## WRITTEN TASK:
Reproduce every row below, unchanged, from the row containing "Select the Furniture" down to the row containing "Action: (77, 62)", with both of those rows included.

<<<<

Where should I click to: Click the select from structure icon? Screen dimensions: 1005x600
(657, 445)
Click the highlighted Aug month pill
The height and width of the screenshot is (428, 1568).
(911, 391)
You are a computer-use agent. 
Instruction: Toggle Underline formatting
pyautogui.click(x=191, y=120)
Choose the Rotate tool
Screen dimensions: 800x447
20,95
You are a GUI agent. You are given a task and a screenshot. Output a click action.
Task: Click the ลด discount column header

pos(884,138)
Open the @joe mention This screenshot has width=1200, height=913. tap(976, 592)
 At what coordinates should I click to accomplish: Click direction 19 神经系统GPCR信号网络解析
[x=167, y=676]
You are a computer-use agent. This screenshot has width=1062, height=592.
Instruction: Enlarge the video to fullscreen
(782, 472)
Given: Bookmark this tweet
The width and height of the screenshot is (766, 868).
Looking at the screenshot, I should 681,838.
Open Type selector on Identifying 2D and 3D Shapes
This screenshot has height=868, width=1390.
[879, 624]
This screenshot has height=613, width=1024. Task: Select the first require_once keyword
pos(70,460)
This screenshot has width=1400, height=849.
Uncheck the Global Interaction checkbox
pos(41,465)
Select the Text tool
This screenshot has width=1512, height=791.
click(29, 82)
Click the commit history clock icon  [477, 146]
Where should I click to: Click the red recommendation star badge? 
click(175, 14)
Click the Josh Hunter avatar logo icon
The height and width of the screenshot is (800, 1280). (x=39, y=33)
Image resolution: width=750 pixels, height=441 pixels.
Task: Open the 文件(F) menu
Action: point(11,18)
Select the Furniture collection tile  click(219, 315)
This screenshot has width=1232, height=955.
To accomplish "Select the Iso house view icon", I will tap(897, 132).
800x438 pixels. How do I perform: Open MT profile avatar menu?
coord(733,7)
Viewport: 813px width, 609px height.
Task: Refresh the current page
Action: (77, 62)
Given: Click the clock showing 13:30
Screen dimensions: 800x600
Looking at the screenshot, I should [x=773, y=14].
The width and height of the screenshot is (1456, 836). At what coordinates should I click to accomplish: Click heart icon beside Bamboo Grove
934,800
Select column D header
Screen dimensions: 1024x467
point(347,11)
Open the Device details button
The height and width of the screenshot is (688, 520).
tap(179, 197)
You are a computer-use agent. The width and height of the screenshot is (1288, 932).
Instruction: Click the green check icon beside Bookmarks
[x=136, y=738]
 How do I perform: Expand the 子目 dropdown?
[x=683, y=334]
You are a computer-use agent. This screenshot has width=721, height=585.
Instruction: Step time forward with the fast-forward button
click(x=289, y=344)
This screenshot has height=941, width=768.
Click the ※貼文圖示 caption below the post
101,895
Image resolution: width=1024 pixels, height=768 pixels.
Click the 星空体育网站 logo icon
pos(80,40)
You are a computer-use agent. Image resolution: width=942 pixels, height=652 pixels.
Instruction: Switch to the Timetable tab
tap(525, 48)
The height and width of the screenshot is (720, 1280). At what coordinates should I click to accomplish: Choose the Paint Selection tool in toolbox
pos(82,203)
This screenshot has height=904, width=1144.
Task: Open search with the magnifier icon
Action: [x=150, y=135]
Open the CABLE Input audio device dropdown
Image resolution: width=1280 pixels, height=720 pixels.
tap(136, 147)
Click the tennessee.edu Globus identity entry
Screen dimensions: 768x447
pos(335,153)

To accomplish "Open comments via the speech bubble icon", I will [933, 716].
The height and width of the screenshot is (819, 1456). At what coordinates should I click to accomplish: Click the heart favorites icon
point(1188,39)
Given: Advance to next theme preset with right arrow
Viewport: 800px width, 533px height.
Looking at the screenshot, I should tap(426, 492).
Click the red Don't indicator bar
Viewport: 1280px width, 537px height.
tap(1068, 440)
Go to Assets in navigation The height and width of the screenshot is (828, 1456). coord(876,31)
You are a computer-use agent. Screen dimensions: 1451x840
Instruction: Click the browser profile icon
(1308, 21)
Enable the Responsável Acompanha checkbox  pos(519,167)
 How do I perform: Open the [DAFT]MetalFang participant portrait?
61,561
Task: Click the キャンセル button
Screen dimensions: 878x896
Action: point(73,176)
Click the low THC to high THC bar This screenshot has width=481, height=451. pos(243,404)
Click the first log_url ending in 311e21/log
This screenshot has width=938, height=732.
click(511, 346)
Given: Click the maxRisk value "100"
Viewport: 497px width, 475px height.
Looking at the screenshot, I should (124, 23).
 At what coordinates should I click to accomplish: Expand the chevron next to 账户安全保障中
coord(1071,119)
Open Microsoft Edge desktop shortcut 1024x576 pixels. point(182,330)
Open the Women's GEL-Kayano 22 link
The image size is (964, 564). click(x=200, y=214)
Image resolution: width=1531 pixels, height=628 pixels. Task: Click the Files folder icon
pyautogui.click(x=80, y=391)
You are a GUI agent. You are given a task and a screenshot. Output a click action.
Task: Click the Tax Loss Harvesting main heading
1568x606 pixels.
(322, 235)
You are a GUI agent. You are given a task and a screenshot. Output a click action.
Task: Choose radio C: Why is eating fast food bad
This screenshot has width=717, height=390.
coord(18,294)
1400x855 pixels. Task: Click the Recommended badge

>>>>

## WRITTEN REPLY:
Select the Furniture collection tile  click(219, 315)
This screenshot has width=1232, height=955.
To accomplish "Select the Iso house view icon", I will tap(897, 132).
800x438 pixels. How do I perform: Open MT profile avatar menu?
coord(733,7)
Viewport: 813px width, 609px height.
Task: Refresh the current page
Action: (77, 62)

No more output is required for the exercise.